The Victoria Dock is very roomy, and comparatively quiet. It is a series of great basins, with surrounding quays and projecting jetties. Here are vast tobacco warehouses, and coal-sidings, and cellars for frozen meat. Not many passengers come to or depart from Victoria Dock, which is used chiefly by cargo steamers, bringing for the consumption of Englishmen every variety of foreign produce. The tobacco warehouses are one of the sights of dock-side London. They contain as much tobacco, in bales of raw leaf, as would seem to be a sufficient supply, not for England alone, but for the whole world, for many years to come. The refrigerating chambers, spreading far underground, and designed for the reception of frozen meat from Australia, New Zealand, the River Plate, and Russia, provide accommodation for no less than 60,000 carcases. At the Victoria Dock are now located the furnace and chimney which jointly make up “the Queen’s Pipe.” Here, also, are landed many of the cattle which are slaughtered on the other side of the river, at Deptford.

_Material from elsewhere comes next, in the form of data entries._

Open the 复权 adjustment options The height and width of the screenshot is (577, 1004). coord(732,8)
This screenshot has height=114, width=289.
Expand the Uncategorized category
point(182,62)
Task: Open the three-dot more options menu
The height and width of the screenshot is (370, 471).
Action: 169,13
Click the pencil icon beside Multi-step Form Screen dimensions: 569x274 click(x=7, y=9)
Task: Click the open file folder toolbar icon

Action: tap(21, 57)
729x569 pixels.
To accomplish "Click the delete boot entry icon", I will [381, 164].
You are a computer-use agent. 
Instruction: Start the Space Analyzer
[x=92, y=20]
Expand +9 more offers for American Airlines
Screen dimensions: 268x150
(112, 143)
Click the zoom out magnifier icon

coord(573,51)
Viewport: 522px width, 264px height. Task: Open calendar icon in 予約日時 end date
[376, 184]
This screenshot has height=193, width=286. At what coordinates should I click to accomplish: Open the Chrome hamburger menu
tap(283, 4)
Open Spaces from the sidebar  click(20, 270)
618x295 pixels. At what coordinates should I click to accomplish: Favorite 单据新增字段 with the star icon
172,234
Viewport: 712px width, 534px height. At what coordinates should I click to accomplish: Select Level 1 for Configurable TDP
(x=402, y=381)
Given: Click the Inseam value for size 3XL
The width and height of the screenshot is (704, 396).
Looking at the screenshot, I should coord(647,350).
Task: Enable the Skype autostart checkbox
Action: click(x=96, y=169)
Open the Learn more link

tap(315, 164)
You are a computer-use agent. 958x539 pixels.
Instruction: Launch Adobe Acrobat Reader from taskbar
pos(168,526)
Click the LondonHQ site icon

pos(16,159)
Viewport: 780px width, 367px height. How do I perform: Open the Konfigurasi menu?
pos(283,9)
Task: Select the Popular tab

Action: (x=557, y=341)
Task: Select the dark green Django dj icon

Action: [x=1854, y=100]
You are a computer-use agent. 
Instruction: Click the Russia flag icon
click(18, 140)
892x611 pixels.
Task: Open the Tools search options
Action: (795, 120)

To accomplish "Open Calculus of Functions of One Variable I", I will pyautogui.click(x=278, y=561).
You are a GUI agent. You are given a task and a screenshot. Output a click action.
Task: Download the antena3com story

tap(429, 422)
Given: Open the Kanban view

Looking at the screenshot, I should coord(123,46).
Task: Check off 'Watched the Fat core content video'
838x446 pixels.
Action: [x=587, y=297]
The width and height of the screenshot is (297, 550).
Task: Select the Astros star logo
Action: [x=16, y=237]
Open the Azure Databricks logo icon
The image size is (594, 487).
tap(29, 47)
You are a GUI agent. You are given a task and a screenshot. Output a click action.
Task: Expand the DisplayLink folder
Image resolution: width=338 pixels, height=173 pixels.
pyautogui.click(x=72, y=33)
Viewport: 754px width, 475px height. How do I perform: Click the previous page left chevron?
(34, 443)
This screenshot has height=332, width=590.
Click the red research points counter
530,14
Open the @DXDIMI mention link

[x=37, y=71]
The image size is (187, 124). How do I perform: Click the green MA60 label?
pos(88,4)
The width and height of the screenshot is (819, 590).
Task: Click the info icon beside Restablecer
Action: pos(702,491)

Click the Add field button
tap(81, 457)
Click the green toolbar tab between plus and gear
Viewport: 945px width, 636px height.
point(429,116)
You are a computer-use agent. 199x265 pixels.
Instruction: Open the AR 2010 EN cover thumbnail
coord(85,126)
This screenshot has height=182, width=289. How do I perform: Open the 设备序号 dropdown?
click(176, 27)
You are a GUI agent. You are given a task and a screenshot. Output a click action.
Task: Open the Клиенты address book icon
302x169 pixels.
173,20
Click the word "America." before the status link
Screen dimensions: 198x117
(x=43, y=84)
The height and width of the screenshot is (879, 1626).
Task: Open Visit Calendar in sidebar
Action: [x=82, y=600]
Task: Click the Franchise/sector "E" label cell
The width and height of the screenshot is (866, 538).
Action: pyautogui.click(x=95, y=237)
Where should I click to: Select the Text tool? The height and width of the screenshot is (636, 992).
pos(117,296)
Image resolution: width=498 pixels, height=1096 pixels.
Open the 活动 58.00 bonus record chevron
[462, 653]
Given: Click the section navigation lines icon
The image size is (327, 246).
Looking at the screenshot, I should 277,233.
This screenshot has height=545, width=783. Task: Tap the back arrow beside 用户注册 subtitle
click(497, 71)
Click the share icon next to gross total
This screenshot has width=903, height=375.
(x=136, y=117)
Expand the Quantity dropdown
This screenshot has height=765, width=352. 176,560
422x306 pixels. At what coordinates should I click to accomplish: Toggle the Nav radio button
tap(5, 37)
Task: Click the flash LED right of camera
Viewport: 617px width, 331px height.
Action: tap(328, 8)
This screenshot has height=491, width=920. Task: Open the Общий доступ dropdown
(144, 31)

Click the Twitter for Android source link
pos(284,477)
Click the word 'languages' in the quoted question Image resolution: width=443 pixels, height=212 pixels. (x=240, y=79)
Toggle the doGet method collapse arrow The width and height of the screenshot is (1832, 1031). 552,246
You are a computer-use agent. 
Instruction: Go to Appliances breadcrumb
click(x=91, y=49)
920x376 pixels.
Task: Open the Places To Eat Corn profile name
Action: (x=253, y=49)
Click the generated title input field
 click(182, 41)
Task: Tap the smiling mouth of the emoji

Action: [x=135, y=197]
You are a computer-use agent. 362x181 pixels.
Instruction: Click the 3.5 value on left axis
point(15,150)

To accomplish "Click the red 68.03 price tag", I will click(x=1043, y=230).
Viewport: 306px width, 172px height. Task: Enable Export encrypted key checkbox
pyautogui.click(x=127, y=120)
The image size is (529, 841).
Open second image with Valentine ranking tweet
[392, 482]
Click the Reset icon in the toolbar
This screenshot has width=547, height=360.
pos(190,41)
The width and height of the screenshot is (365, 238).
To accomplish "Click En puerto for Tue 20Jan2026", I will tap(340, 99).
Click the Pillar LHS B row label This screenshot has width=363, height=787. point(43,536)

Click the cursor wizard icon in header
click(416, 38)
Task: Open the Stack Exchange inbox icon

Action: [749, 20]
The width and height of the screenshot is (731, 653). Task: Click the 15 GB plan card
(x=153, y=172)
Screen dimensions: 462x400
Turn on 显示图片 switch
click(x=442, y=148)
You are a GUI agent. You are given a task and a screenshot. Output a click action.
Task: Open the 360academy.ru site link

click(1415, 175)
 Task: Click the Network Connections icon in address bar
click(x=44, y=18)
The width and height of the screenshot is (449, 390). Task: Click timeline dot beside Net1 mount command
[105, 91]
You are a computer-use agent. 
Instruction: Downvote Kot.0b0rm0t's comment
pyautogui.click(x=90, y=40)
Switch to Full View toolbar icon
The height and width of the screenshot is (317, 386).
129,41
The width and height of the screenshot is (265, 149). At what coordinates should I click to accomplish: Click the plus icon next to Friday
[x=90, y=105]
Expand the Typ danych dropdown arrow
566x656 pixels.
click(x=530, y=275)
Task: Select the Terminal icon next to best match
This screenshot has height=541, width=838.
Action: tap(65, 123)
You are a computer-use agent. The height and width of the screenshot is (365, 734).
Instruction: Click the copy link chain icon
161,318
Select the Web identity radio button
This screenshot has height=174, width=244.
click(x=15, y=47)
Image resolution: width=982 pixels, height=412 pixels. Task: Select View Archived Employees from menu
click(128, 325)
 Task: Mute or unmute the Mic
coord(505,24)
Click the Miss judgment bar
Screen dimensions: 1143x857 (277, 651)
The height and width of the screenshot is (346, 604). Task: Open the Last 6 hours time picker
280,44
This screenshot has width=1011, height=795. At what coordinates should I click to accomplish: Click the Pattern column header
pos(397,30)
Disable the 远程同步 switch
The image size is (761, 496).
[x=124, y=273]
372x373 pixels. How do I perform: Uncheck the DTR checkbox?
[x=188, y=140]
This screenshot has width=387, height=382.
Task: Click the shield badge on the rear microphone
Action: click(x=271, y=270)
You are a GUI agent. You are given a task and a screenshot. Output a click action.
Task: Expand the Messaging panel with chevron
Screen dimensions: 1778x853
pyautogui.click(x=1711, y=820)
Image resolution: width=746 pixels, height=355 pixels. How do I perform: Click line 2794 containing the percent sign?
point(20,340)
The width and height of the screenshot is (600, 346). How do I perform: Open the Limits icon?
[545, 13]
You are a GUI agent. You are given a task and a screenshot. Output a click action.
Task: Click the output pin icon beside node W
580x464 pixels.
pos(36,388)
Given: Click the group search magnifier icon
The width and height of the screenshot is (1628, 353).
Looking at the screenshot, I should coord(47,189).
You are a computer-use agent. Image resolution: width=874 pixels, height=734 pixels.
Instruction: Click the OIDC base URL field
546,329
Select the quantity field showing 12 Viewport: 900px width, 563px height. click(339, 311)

The Royal Albert Dock was opened for traffic no longer ago than the year 1880. It is used by the great lines of passenger steamers—the Peninsular and Oriental, the British India, the Orient, the Star, and a score of others. Immense sheds run alongside the quay, capable of storing a prodigious number of cargoes, and a vessel may be unloaded and loaded in the course of a few hours. In the centre of the basin there is a movable crane, which will take up a waggon containing twenty tons of coal, and empty it in a few seconds into the hold of a ship. The Royal Albert is at once the most pleasant and the most exciting of all the docks of London. From the quays, it looks like part of a great river unusually busy with ships. There is no cessation of activity from the dawn of the day until dark. By one tide a great steamer is departing for Australia, by another for Calcutta or Bombay. It is no unusual thing to find that five or six great ocean steamships are timed to leave the dock on a single day, to sail for ports so widely divided as Sydney, Calcutta, Hong Kong, Port Natal, Japan, and the River Plate. So important, indeed, has become the traffic of the Albert Dock that it has become necessary to make for it a new inlet from the Thames.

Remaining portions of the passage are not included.